### Written task
Please extract every line of the records that contains the string "height", matching case exactly.

## BEGIN

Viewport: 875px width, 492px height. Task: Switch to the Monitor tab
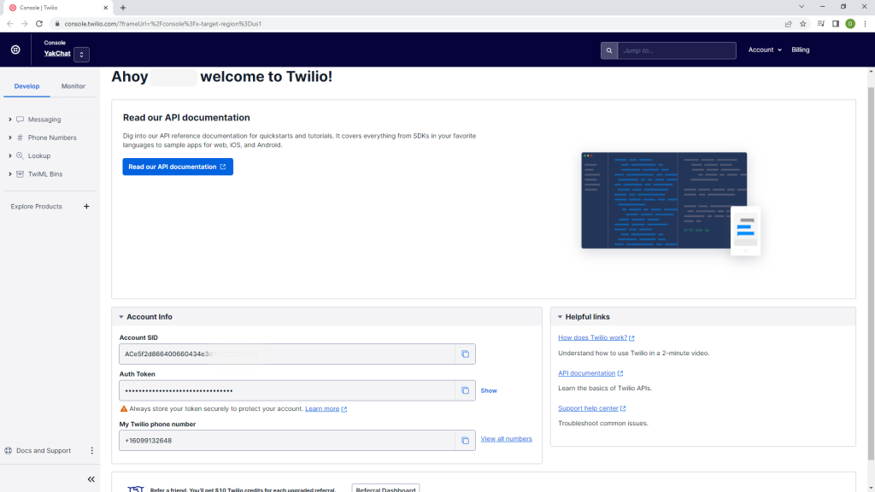click(x=73, y=86)
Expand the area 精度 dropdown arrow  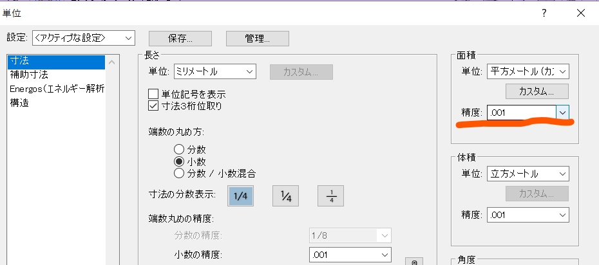click(x=563, y=112)
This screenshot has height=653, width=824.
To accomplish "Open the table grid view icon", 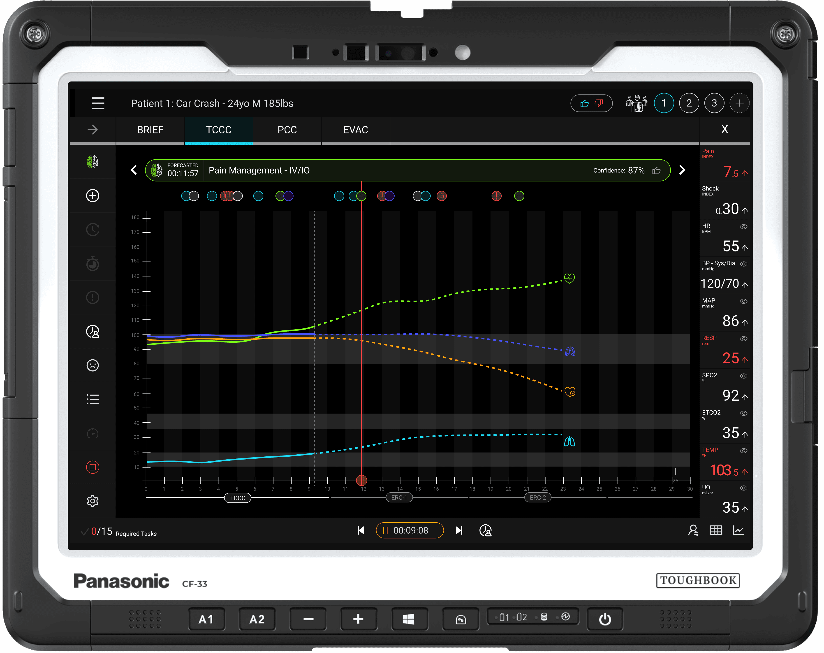I will pyautogui.click(x=715, y=531).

## END

### Output below
Viewport: 875px width, 492px height. Task: Switch to the Monitor tab
This screenshot has height=653, width=824.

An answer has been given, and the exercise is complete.